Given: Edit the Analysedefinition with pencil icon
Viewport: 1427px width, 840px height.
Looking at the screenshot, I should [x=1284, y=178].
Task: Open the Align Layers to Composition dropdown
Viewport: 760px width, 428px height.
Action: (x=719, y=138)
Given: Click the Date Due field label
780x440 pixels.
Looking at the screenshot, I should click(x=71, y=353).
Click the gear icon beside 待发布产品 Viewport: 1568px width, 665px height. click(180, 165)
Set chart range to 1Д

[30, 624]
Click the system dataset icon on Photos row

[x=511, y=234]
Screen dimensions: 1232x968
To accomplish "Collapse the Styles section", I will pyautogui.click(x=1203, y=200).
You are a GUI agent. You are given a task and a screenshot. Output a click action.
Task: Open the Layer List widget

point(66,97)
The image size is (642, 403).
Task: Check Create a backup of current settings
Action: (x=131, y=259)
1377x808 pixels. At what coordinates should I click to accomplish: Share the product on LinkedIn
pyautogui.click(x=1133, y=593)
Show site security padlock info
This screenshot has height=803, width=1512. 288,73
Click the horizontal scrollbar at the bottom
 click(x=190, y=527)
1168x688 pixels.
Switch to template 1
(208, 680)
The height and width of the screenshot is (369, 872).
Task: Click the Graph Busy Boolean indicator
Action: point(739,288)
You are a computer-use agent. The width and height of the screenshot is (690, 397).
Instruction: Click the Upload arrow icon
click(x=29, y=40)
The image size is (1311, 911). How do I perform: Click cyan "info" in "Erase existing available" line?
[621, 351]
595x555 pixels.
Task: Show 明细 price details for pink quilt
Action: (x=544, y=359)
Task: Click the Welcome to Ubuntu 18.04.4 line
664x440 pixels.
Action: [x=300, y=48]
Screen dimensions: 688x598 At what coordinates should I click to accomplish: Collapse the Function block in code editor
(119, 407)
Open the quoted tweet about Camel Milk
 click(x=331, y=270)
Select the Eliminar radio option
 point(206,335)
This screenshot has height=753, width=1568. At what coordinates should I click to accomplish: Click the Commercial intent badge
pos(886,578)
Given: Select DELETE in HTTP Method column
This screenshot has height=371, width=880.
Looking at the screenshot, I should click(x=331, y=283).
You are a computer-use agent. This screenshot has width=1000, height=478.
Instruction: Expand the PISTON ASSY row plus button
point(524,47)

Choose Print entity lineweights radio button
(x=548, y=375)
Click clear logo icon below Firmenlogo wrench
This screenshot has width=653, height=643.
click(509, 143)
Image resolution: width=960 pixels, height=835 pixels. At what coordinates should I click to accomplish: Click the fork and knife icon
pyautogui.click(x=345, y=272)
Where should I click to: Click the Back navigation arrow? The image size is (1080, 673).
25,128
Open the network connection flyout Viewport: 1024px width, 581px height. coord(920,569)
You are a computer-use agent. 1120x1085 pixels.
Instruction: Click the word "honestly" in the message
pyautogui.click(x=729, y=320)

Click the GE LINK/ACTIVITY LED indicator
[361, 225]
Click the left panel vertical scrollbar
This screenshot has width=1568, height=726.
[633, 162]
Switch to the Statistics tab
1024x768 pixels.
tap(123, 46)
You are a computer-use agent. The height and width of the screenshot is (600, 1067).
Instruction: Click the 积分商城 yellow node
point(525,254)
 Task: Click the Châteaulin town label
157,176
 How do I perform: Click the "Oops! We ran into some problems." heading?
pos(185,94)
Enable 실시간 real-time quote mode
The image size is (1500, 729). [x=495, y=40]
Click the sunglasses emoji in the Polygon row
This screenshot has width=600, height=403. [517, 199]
....
▶ _Task statement_
Your task is to output the material above exactly.

▶ _Solution_
Given: Edit the Analysedefinition with pencil icon
Viewport: 1427px width, 840px height.
Looking at the screenshot, I should [x=1284, y=178].
Task: Open the Align Layers to Composition dropdown
Viewport: 760px width, 428px height.
Action: (x=719, y=138)
Given: Click the Date Due field label
780x440 pixels.
Looking at the screenshot, I should click(x=71, y=353).
Click the gear icon beside 待发布产品 Viewport: 1568px width, 665px height. click(180, 165)
Set chart range to 1Д

[30, 624]
Click the system dataset icon on Photos row

[x=511, y=234]
Screen dimensions: 1232x968
To accomplish "Collapse the Styles section", I will pyautogui.click(x=1203, y=200).
You are a GUI agent. You are given a task and a screenshot. Output a click action.
Task: Open the Layer List widget

point(66,97)
The image size is (642, 403).
Task: Check Create a backup of current settings
Action: (x=131, y=259)
1377x808 pixels. At what coordinates should I click to accomplish: Share the product on LinkedIn
pyautogui.click(x=1133, y=593)
Show site security padlock info
This screenshot has height=803, width=1512. 288,73
Click the horizontal scrollbar at the bottom
 click(x=190, y=527)
1168x688 pixels.
Switch to template 1
(208, 680)
The height and width of the screenshot is (369, 872).
Task: Click the Graph Busy Boolean indicator
Action: point(739,288)
You are a computer-use agent. The width and height of the screenshot is (690, 397).
Instruction: Click the Upload arrow icon
click(x=29, y=40)
The image size is (1311, 911). How do I perform: Click cyan "info" in "Erase existing available" line?
[621, 351]
595x555 pixels.
Task: Show 明细 price details for pink quilt
Action: (x=544, y=359)
Task: Click the Welcome to Ubuntu 18.04.4 line
664x440 pixels.
Action: [x=300, y=48]
Screen dimensions: 688x598 At what coordinates should I click to accomplish: Collapse the Function block in code editor
(119, 407)
Open the quoted tweet about Camel Milk
 click(x=331, y=270)
Select the Eliminar radio option
 point(206,335)
This screenshot has height=753, width=1568. At what coordinates should I click to accomplish: Click the Commercial intent badge
pos(886,578)
Given: Select DELETE in HTTP Method column
This screenshot has height=371, width=880.
Looking at the screenshot, I should click(x=331, y=283).
You are a computer-use agent. This screenshot has width=1000, height=478.
Instruction: Expand the PISTON ASSY row plus button
point(524,47)

Choose Print entity lineweights radio button
(x=548, y=375)
Click clear logo icon below Firmenlogo wrench
This screenshot has width=653, height=643.
click(509, 143)
Image resolution: width=960 pixels, height=835 pixels. At what coordinates should I click to accomplish: Click the fork and knife icon
pyautogui.click(x=345, y=272)
Where should I click to: Click the Back navigation arrow? The image size is (1080, 673).
25,128
Open the network connection flyout Viewport: 1024px width, 581px height. coord(920,569)
You are a computer-use agent. 1120x1085 pixels.
Instruction: Click the word "honestly" in the message
pyautogui.click(x=729, y=320)

Click the GE LINK/ACTIVITY LED indicator
[361, 225]
Click the left panel vertical scrollbar
This screenshot has width=1568, height=726.
[633, 162]
Switch to the Statistics tab
1024x768 pixels.
tap(123, 46)
You are a computer-use agent. The height and width of the screenshot is (600, 1067).
Instruction: Click the 积分商城 yellow node
point(525,254)
 Task: Click the Châteaulin town label
157,176
 How do I perform: Click the "Oops! We ran into some problems." heading?
pos(185,94)
Enable 실시간 real-time quote mode
The image size is (1500, 729). [x=495, y=40]
Click the sunglasses emoji in the Polygon row
This screenshot has width=600, height=403. [517, 199]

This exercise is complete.